Fecal Microbiota Transplantation Effect on Amyotrophic Lateral Sclerosis Patients (FETR-ALS)

Interplay Between Gut Microbiota and Adaptive Immunity in Amyotrophic Lateral Sclerosis: a Clinical Trial

Given the role of adaptive immunity in ALS, the pathogenicity of some clostridial strains on motorneurons, the putative role of cyanobacteria in ALS development, and the increasing interest for microbiota in neurodegenerative disorders, the modification of intestinal microbiota might affect ALS at its core.

This interventional study aims at evaluating the biological and disease-modifying effects of Fecal Microbiota Transplant (FMT) in patients affected by Amyotrophic Lateral Sclerosis. As a primary aim of the study, the investigators postulate ALS patients treated with FMT compared to the control arm will display increased Tregs number, which is a favourable biomarker of disease activity and progression. Clinical outcomes as disease progression measured by ALS Functional Rating Scale Revised (ALSFRS-R) score, survival, respiratory function and quality of life will be assessed during the whole treatment and follow-up period.
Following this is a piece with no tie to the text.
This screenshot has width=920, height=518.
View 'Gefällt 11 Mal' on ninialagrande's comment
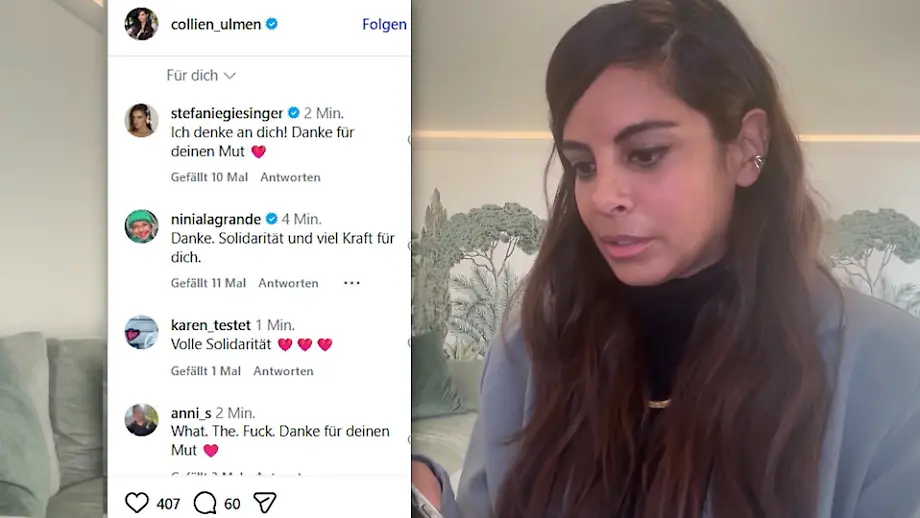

Moreover, biological activity of FMT will be evaluated in different biomatrices, together with FMT safety and tolerability in a cohort of ALS patients.

Study Overview

• Status: Active, not recruiting
• Conditions: Amyotrophic Lateral Sclerosis
• Intervention / Treatment: Biological: Fecal microbiota transplantation; Biological: Placebo

Detailed Description

The study will include 42 ALS patients with 2:1 allocation in 2 groups of subjects (28 FMT vs 14 placebo); computerized randomization will be stratified by progression rate (ΔFS) </≥0.7. Randomization time will last 18 months. Treatment will be double blinded to patients and physicians, and will be done at baseline and at month 6. FMT is regarded as the active treatment. Post-treatment follow up will be 6 months.

ALS patients will undergo upper GI endoscopy with small-intestine biopsies (n° 4 biopsies of small intestine, performed with a standard biopsy forces) at baseline and after 6 months. At baseline patients will be randomized (2:1) to either an allogenic (from donors) infusion of collected feces (fecal microbiota transplantation, FMT) (or no procedure in case of allocation to placebo) in the duodenum-jejunum. The infusion will be performed through a standard nasojejunal tube, that will be placed during endoscopy. Infusion of feces will be performed at time 0 and repeated at month 6. The patients allocated to placebo arm will not receive treatment, but will undergo intestinal biopsy.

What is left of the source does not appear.